Jay and I have just returned home from a cruise round the bottom of South America. And I came closer, perhaps, to reaching this farthest-away-from-everywhere place.
Oh, there were a few glitches, of course. For one thing, we missed the ship. And no, to all of you who know me too well, it was not my fault. We had driven to New York City a day early. We had arrived hours early to the airport. But the airline cancelled the flight to Santiago and the next flight was delayed for hours in Lima, Peru. So we ending up staying a night in Santiago and flying into Puerto Montt, the next stop on the cruise (where snow-clad volcanoes pierce the sky) to wait for our ship.
We cruised for about two weeks.

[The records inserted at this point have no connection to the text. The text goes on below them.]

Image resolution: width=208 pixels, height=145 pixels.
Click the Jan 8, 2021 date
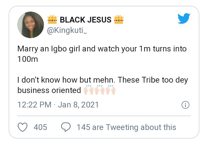(78, 105)
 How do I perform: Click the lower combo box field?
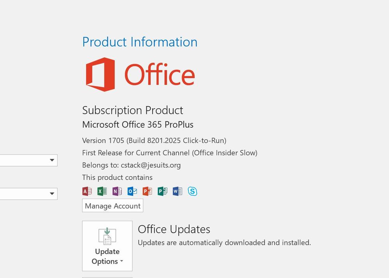(28, 194)
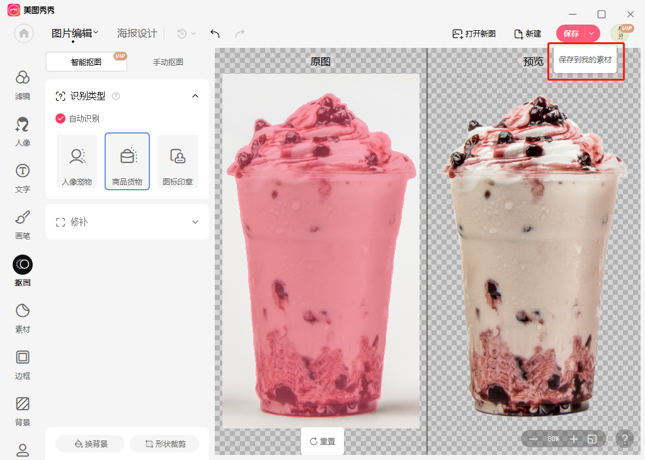Image resolution: width=645 pixels, height=460 pixels.
Task: Select 图标印章 recognition type
Action: coord(178,162)
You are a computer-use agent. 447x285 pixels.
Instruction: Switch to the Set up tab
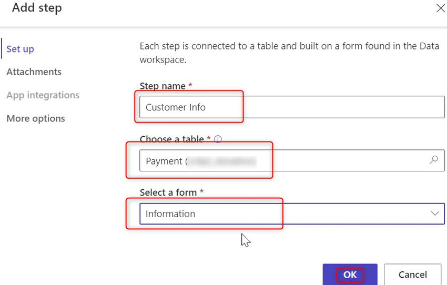click(20, 49)
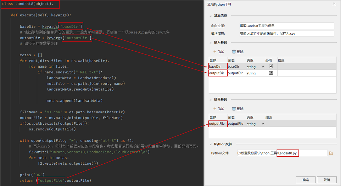Collapse the 结果参数 section

coord(210,100)
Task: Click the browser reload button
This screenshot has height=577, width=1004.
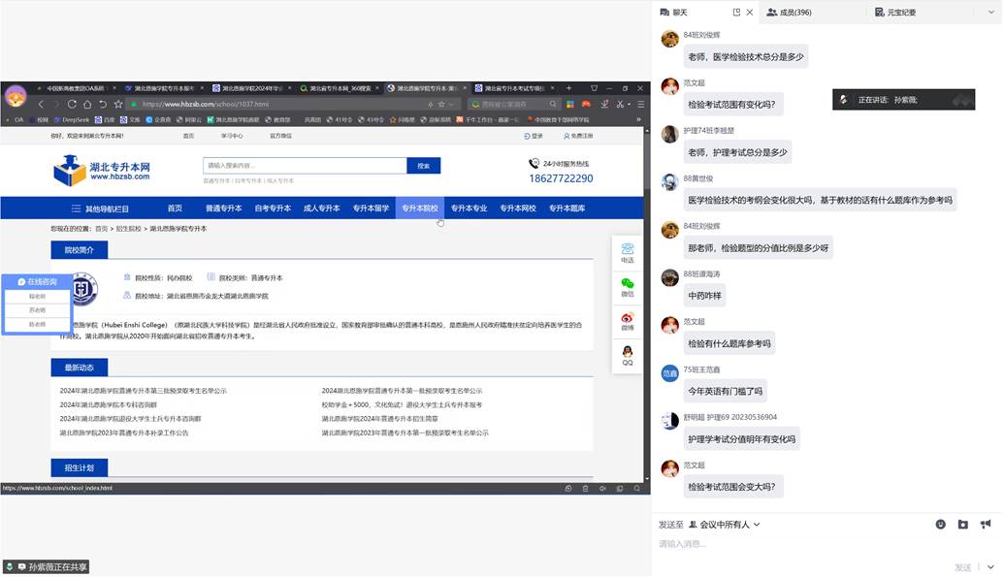Action: tap(72, 104)
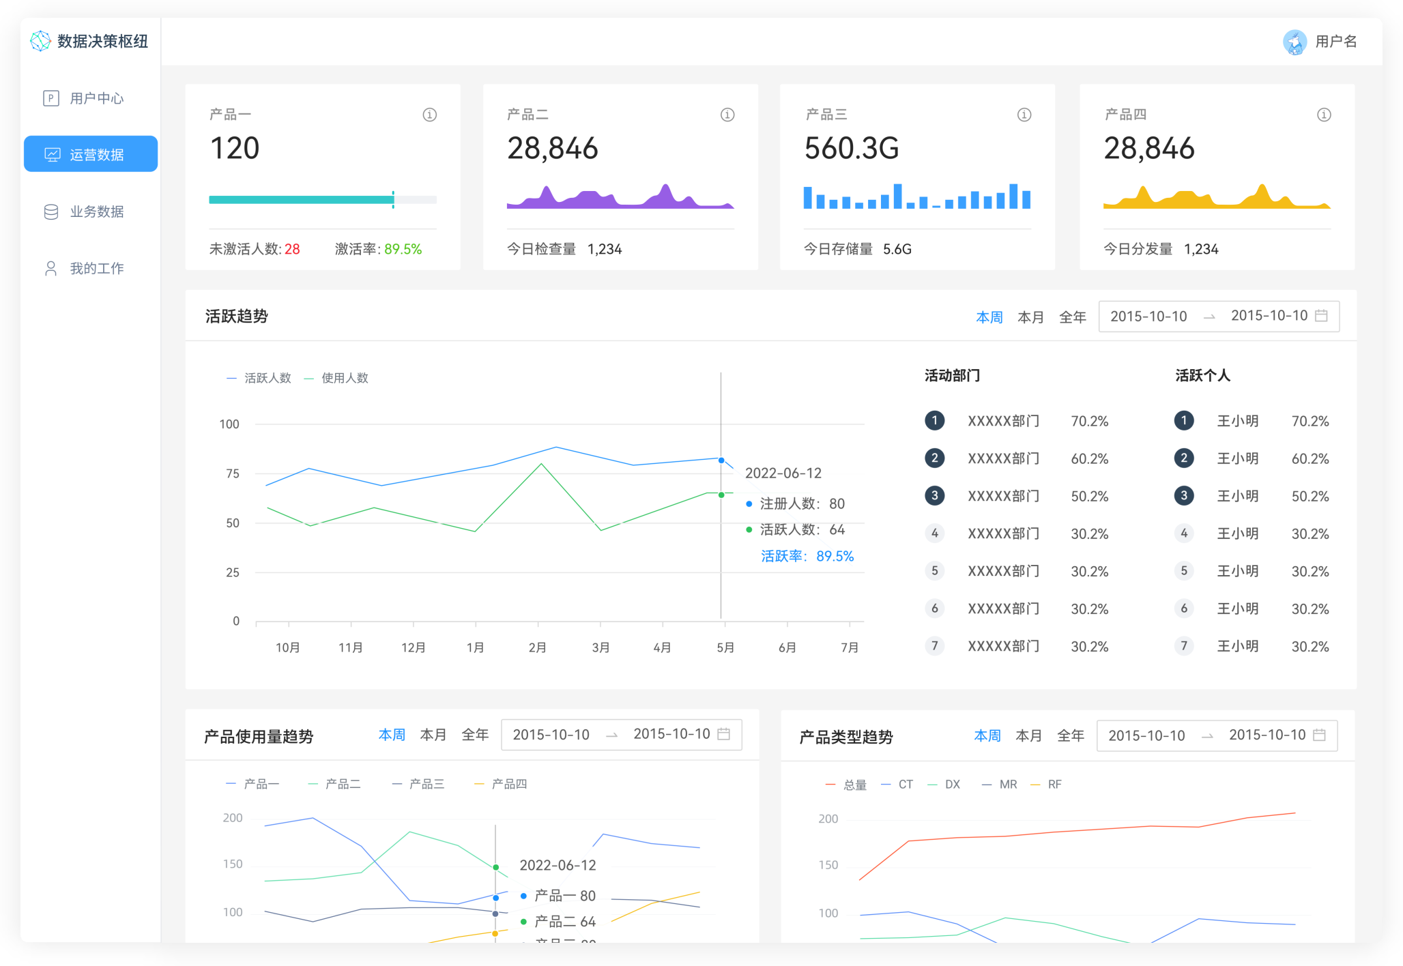Click 全年 in 产品类型趋势 panel
The width and height of the screenshot is (1403, 966).
coord(1070,735)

The Southern Andes are majestic. And for most of the trip, we saw no one onshore, no other ships, no signs that people have ever been there before though the names are familiar and evocative: the Darwin Channel, the Chilean Fjords, the Strait of Magellan, the Beagle Channel.
And Tierra del Fuego, the island at the end of the Western hemisphere.
And we sailed all around Cape Horn. I had chosen my reading material carefully, Two Years Before the Mast. I wanted to immerse myself in the history, the suffering, the promise, and the adventure of sailing round the Horn. (And a pox on those of you who would mock me because we were on a fancy cruise ship.)
For most of the trip, albatrosses and other birds with names unfamiliar to me kept us company, soaring and dipping in the wind.
And if a gale prevented us from stopping at the Falkland Islands–and seeing penguins–still, how often do I get to cruise through an honest-to-goodness gale?
A Woman whose cabin was on a lower deck told me that the waves rose higher than her window and smashed against her window. It frightened her terribly.
Too soon we reached Montevideo and Buenos Aires and too soon flew home. But the experience is still flooding my mind.
Along the way I had met a young man off on his own adventure. He was planning to cycle in Chile, down through Patagonia on an unpaved road. He had planned his trip for a long time. For him, I suppose, our comfy cruise was no challenge and little adventure (though he was much too polite to say so). Certainly we were pampered. The lattés in the Explorers Lounge onship were delicious, the books inviting, the leather chairs wonderfully comfortable, and the views magnificent.
But we all get to create and claim our own adventures, great or little. Doubtless, I’ll remember the ship, the ports, and the people we met. But the images of the sea—when the waves crashed in the gale and when the colors of sunrise and sunset colored the waters—will be vivid for me forever. So will the far-away-from-everywhere places on shore. I’ll remember the icy mountains and the dark waters and the albatrosses soaring and dipping in the wind. Those memories will enrich and gladden me.